Il Veneto, prima regione italiana per presenze turistiche, dà il via ad un progetto di formazione regionale anomala che coinvolge il settore del turismo in un’ottica che anticipa e forma figure professionali attualmente non ancora contemplate nel mondo del lavoro.

L’iniziativa, realizzata con fondi europei, parte da una convinzione ben precisa, secondo la quale le professioni del settore del turismo starebbero gradualmente cambiando.  
Così come il direttore d’albergo si dovrà sempre più trasformare in un esperto di pubbliche relazioni, il project leader necessiterà di sempre maggiori competenze nel campo della comunicazione, e gli esperti di social media marketing diventeranno, col tempo, figure fondamentali all’interno di ogni realtà operante nel settore turistico.
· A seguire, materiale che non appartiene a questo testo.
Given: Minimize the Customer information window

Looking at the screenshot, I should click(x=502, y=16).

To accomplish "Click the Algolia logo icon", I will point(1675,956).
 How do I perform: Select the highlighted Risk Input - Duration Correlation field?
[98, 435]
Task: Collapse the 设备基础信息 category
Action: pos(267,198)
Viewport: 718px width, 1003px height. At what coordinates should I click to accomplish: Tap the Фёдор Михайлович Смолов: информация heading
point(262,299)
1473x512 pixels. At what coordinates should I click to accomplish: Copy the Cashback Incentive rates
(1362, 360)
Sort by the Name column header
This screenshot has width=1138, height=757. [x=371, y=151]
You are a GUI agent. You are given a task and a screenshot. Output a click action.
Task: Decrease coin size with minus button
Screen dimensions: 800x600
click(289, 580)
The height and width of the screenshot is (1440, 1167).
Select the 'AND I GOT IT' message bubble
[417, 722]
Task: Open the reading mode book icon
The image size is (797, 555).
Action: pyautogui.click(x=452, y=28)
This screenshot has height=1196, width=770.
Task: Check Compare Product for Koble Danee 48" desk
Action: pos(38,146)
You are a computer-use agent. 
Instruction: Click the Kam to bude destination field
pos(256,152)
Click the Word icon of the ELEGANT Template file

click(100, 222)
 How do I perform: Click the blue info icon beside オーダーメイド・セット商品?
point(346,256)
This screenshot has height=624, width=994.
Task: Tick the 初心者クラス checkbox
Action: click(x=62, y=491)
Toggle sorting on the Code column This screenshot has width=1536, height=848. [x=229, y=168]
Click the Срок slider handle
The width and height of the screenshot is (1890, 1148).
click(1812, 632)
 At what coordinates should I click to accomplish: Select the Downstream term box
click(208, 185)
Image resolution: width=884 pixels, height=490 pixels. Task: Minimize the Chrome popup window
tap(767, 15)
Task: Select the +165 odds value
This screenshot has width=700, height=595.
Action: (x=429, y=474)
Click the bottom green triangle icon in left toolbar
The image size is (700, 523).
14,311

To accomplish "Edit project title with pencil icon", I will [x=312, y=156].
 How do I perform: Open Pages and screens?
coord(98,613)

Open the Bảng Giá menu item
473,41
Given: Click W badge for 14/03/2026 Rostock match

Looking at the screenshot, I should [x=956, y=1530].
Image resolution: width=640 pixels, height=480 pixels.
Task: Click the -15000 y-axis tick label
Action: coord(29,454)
Il progetto, promosso dalla Regione Veneto in paternariato con Ciset-Università Ca’ Foscari, Confcommercio, Confturismo, Manageritalia, Fiaet e l’Istituto Superiore per il Turismo di Jesolo, porta il nome ‘Fare rete per competere. Giovani al lavoro con meno giovani’ ed ha principalmente tre obiettivi: individuare le figure professionali del prossimo futuro, creare una sorta di osservatorio per monitorare costantemente il mondo del lavoro nel turismo e redigere un manuale dedicato agli imprenditori per gestire il ricambio generazionale (di cui si occuperà Ca’ Foscari, focalizzandosi sugli aspetti di ospitalità, turismo verde e attivo e turismo congressuale).
Il piano, che coinvolgerà fino ad aprile oltre trecento persone tra dipendenti delle imprese turistiche, formatori e dirigenti di Esac, disoccupati e imprenditori, si colloca in un’ottica di valorizzazione del turismo da sempre cara al Veneto e che, a ragione, esso fa ogni giorno più sua.